The company has installed a new baked-beans plant line that is expected to up the company’s production levels from 750 tonnes to at least 950 tonnes annually.

The company’s operations manager, Joseph Mavu said the new plant line, that will need more funding to fully install, will result in increased production of 200 tonnes every month, operating under a single shift and 400 tonnes if the company chooses to operate the plant line under a double shift.

“The new baked-beans plant line will increase the company’s production capacity by at least 25 percent with the customers expected to enjoy a new canned beans product on the market. The plant is now operational but will cost up to US$300 000 to fully install,” he said.

Mr Mavu said the improved capacity utilisation should also excite farmers as his company is starting a new out-grower scheme for white pea beans that are not grown in Zimbabwe at the moment, with the local production expected to cut the cost of importing the beans.

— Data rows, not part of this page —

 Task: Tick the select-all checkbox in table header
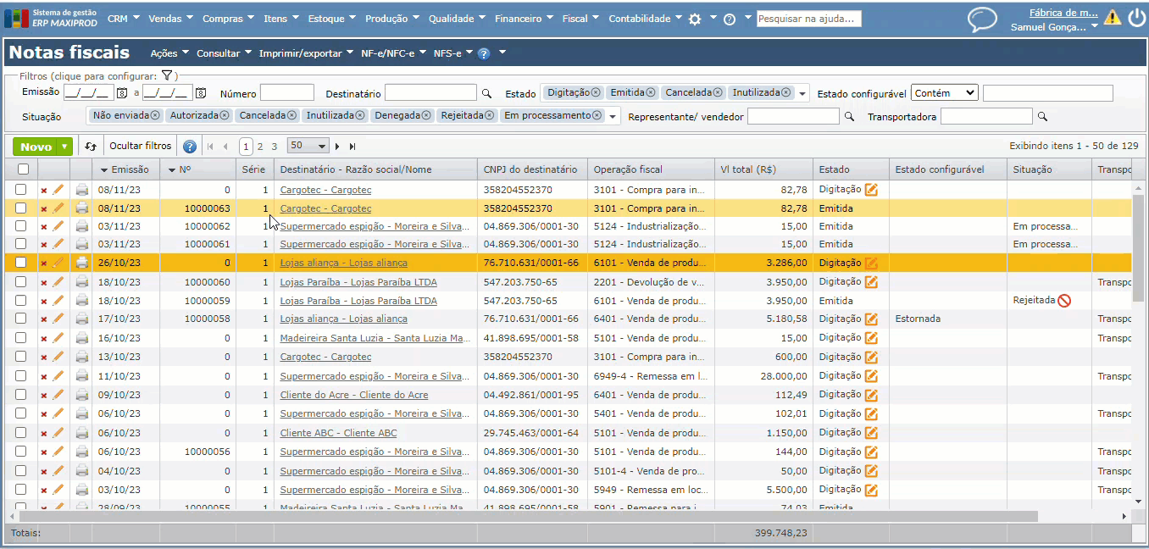[21, 169]
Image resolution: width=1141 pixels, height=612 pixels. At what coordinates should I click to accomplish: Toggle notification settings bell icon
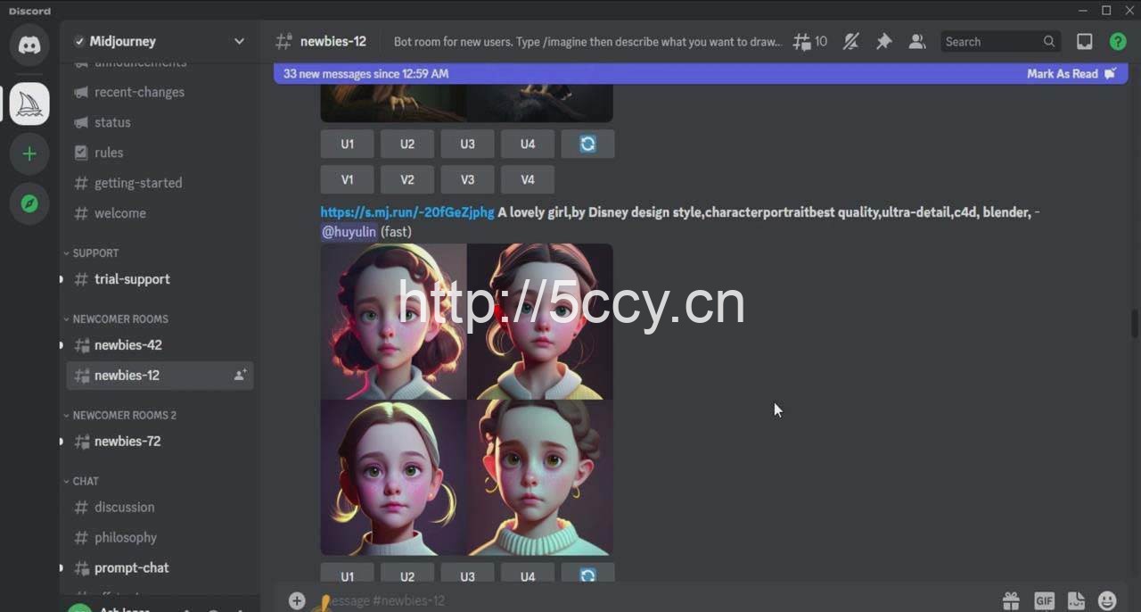pos(850,42)
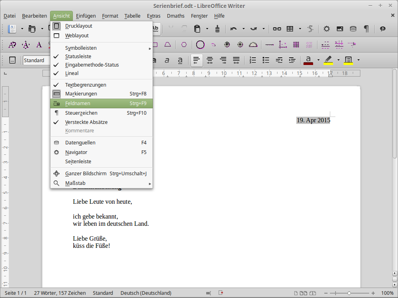Open the font color dropdown arrow
Screen dimensions: 398x298
pos(318,60)
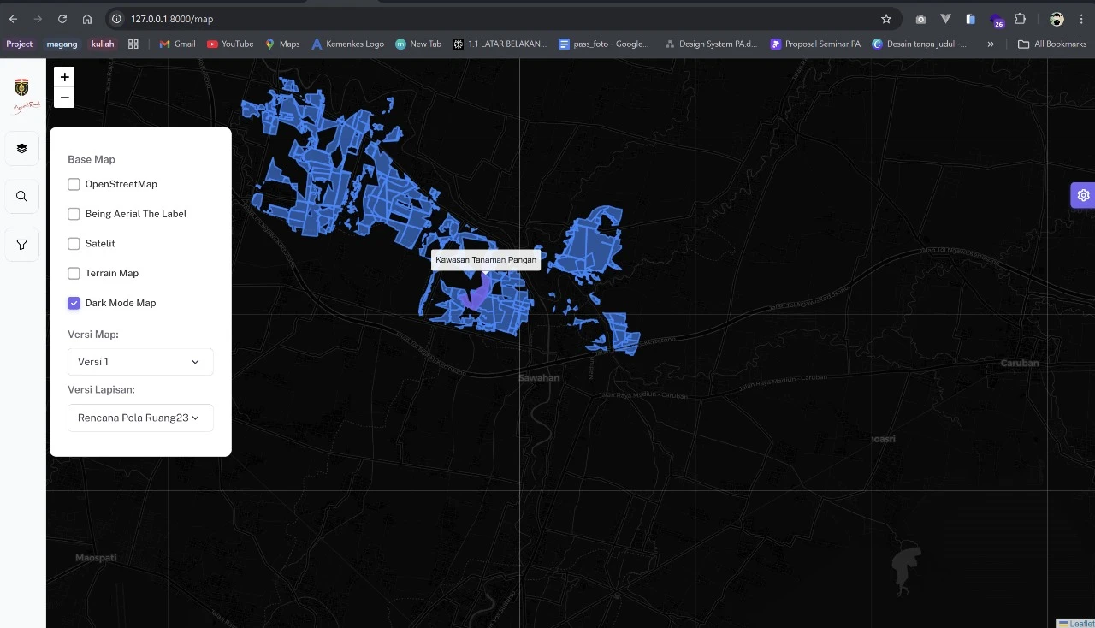Open the YouTube bookmark
Screen dimensions: 1095x628
pyautogui.click(x=230, y=44)
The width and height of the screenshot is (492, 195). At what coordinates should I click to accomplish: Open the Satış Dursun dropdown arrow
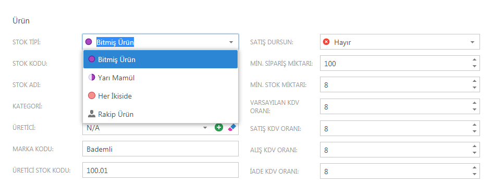(x=472, y=42)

“We are starting an out-grower scheme for white pea beans as they are not grown locally. Currently we are importing the produce as we push for a new product on the market,” he added.

In Africa white pea bean, that is mainly associated with the state of Michigan, is mainly grown in South Africa, Malawi and Ethiopia.

Associated Foods Zimbabwe was established on 1 January 2016 as a result of a merger between Zimbabwe’s leading producer of jams, Honeywood Enterprises Limited and its leading producer of peanut butter, Spread Valley Limited.